● Your assignment
Among the entries that follow, the required portion opens with the line containing "The image size is (1000, 560)." and closes with the line containing "Given: Click the red close window button". Give that portion again exactly, and nothing else.

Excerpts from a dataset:

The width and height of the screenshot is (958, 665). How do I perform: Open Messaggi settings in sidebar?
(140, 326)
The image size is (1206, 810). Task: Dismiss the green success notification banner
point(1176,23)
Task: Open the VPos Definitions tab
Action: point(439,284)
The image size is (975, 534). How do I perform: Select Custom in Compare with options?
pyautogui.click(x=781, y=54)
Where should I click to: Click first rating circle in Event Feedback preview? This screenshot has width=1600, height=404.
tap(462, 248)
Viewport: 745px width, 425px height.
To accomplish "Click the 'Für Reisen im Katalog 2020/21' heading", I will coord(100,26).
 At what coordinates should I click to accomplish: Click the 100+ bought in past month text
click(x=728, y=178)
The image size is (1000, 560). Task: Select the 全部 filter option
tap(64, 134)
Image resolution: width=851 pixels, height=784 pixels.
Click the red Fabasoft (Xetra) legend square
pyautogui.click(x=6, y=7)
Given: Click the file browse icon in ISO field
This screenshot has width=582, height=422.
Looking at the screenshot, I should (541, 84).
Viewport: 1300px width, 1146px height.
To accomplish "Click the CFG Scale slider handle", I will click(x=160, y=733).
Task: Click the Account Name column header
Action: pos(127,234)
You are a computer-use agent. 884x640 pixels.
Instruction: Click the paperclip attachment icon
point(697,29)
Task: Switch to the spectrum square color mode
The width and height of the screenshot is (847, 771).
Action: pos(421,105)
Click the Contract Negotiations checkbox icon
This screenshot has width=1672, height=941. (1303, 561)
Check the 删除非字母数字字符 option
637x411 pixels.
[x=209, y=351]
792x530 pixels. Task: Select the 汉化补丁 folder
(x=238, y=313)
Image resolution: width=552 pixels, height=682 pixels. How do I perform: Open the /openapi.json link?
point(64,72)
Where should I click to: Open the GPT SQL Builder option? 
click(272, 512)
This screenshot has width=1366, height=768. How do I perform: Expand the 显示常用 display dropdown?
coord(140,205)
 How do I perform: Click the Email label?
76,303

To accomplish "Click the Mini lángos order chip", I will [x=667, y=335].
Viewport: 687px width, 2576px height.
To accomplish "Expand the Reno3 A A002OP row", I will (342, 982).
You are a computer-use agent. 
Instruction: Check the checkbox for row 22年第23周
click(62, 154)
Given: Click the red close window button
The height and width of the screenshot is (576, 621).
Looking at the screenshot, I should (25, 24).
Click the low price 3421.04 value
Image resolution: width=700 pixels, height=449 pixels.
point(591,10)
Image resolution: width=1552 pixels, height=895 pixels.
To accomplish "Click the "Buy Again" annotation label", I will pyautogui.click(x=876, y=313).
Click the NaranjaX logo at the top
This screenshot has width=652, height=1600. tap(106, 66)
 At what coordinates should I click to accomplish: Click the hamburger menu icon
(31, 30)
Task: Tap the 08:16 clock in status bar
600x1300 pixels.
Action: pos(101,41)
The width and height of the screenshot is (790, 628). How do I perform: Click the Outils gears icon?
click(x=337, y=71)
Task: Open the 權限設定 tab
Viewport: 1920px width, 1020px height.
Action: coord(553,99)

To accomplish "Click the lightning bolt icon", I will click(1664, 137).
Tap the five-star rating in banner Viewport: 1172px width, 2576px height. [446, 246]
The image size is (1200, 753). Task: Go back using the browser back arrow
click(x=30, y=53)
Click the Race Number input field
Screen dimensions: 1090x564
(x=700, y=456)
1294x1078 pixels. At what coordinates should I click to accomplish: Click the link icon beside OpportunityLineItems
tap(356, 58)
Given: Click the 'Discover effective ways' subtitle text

● Expected answer
The image size is (1000, 560). Task: Select the 全部 filter option
tap(64, 134)
Image resolution: width=851 pixels, height=784 pixels.
Click the red Fabasoft (Xetra) legend square
pyautogui.click(x=6, y=7)
Given: Click the file browse icon in ISO field
This screenshot has width=582, height=422.
Looking at the screenshot, I should (541, 84).
Viewport: 1300px width, 1146px height.
To accomplish "Click the CFG Scale slider handle", I will click(x=160, y=733).
Task: Click the Account Name column header
Action: pos(127,234)
You are a computer-use agent. 884x640 pixels.
Instruction: Click the paperclip attachment icon
point(697,29)
Task: Switch to the spectrum square color mode
The width and height of the screenshot is (847, 771).
Action: pos(421,105)
Click the Contract Negotiations checkbox icon
This screenshot has width=1672, height=941. (1303, 561)
Check the 删除非字母数字字符 option
637x411 pixels.
[x=209, y=351]
792x530 pixels. Task: Select the 汉化补丁 folder
(x=238, y=313)
Image resolution: width=552 pixels, height=682 pixels. How do I perform: Open the /openapi.json link?
point(64,72)
Where should I click to: Open the GPT SQL Builder option? 
click(272, 512)
This screenshot has width=1366, height=768. How do I perform: Expand the 显示常用 display dropdown?
coord(140,205)
 How do I perform: Click the Email label?
76,303

To accomplish "Click the Mini lángos order chip", I will [x=667, y=335].
Viewport: 687px width, 2576px height.
To accomplish "Expand the Reno3 A A002OP row", I will (342, 982).
You are a computer-use agent. 
Instruction: Check the checkbox for row 22年第23周
click(62, 154)
Given: Click the red close window button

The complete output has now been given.